Die Welt befindet sich in einem Umbruch, und im Zuge der Veränderungen erleben wir eine konstante Verschiebung von Wohlstand und Macht in aufstrebende Schwellenländer. Die reichen postindustriellen Staaten haben in den letzten 30 Jahren ständig über ihre Verhältnisse gelebt und ständig mehr Geld ausgegeben als eingenommen. Im globalen Wettbewerb besitzen sie deshalb jetzt schlechte Karten, zumal die eigene Bevölkerung schon seit längerer Zeit nicht mehr über die Finanzkraft verfügt, die Staatsschulden zu finanzieren. Am stärksten kommen jene unter die Räder, die hoch verschuldet und zugleich in vielerlei Hinsicht ineffizient sind, darunter Italien. Die Anleger weltweit glauben immer weniger, dass die Politik die Lage noch beherrscht, und deshalb verlangen sie für italienische Schuldverschreibungen inzwischen hohe Risikoaufschläge; Zinsen von bald sieben Prozent kann Italien aber langfristig nicht zahlen, ohne auf einen Staatsbankrott zuzusteuern.
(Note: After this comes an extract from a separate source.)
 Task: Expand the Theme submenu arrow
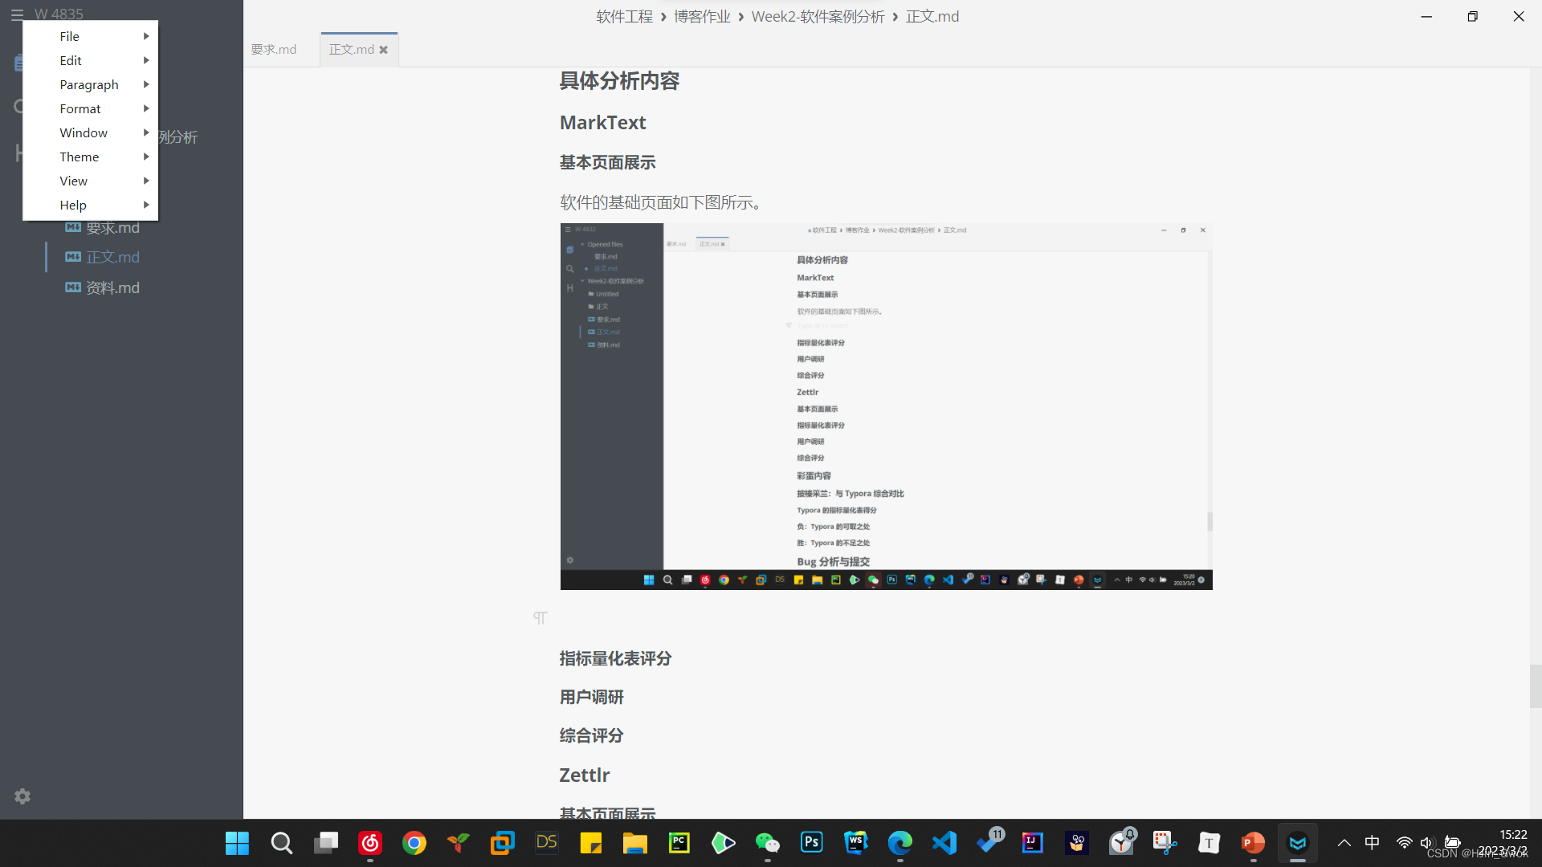(146, 157)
Was zu tun ist (und schnell zu tun ist), haben EU-Kommission, IWF und EZB genau gesagt – Als Empfehlung schon vor Jahren, als Diktat und Bedingung für jede weitere Hilfe zuletzt. Nur: Die Botschaft ist zwar angekommen, aber der Glaube, das Bewusstsein über den Ernst der Lage ist in Italien noch nicht angekommen. Statt die schlechten Karten offen auf den Tisch zu legen und in einem gemeinsamen Kraftakt mit harten Maßnahmen die Wende einzuleiten, verteidigen zu viele Parteien und gesellschaftliche Gruppen weiterhin Rechte, die angesichts der prekären Lage, und der leeren Staatskassen längst überholt sind: vom hemmenden Entlassungsschutz über die Dienstaltersrenten, von den Politikkosten bis zu tiefen Einschnitten beim unproduktiven öffentlichen Dienst, von den bürokratischen Belastungen der Unternehmen bis zum ungerechten Steuersystem muss – nach Verabschiedung von Notmaßnahmen – alles auf den Prüfstand. Aber anstatt zu handeln, verteidigen alle ihr Gärtchen, die einen das Arbeiterstatut, die anderen das Rentensystem, die dritten den Politikapparat.
Auch in Südtirol tun wir so, als könne mit dem Landeshaushalt alles weitergehen wie bisher – halt mit ein paar Prozent weniger. Wir rüsten uns nicht wirklich für das, was kommt, weshalb es uns schmerzlicher treffen wird als notwendig.